[Instructions for the task]:
Report each line of the records below that uses the word "Choose".
■ ■ ■ ■ ■ ■ ■
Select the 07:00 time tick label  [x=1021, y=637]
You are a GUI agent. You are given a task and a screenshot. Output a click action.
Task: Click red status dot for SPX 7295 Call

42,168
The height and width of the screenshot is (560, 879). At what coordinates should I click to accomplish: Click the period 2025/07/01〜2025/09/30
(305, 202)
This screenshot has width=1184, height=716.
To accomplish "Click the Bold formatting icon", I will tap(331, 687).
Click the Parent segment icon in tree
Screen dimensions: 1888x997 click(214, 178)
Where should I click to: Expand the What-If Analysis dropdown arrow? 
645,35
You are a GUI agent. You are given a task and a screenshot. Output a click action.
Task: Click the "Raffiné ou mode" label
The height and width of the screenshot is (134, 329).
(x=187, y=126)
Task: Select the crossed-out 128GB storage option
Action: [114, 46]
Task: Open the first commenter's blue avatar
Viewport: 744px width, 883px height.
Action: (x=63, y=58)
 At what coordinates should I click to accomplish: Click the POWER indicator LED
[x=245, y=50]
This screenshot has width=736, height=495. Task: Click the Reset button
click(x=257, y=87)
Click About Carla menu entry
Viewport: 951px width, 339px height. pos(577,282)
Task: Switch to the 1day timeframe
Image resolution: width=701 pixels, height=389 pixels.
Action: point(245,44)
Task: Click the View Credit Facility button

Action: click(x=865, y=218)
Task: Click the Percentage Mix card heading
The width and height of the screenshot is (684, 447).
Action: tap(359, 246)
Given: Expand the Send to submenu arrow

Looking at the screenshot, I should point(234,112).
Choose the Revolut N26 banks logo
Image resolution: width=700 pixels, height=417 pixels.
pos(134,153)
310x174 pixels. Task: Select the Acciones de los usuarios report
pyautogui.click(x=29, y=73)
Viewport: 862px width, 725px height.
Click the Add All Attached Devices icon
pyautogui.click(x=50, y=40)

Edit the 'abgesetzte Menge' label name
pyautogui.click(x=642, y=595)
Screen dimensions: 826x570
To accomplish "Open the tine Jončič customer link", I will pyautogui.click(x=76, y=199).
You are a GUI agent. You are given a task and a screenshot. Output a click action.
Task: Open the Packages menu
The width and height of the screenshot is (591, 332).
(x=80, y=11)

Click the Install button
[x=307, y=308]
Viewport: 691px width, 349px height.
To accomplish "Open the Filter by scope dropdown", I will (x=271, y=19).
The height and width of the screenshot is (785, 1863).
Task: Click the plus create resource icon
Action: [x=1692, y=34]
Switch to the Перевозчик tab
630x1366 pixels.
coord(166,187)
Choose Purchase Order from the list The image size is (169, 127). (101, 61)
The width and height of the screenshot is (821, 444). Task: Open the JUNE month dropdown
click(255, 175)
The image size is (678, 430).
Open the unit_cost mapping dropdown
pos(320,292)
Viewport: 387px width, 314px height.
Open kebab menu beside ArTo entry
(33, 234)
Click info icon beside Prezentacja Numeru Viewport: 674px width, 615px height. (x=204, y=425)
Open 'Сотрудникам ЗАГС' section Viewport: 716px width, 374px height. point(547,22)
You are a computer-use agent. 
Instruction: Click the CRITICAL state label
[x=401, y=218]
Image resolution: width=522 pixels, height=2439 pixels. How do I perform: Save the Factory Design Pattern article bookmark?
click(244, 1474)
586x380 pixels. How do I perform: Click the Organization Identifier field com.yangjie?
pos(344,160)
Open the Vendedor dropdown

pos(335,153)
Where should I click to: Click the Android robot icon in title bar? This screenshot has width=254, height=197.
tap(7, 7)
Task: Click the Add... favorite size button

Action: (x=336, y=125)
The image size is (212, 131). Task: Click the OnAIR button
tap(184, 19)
■ ■ ■ ■ ■ ■ ■
[Expected answer]:
Choose the Revolut N26 banks logo
Choose Purchase Order from the list The image size is (169, 127). (101, 61)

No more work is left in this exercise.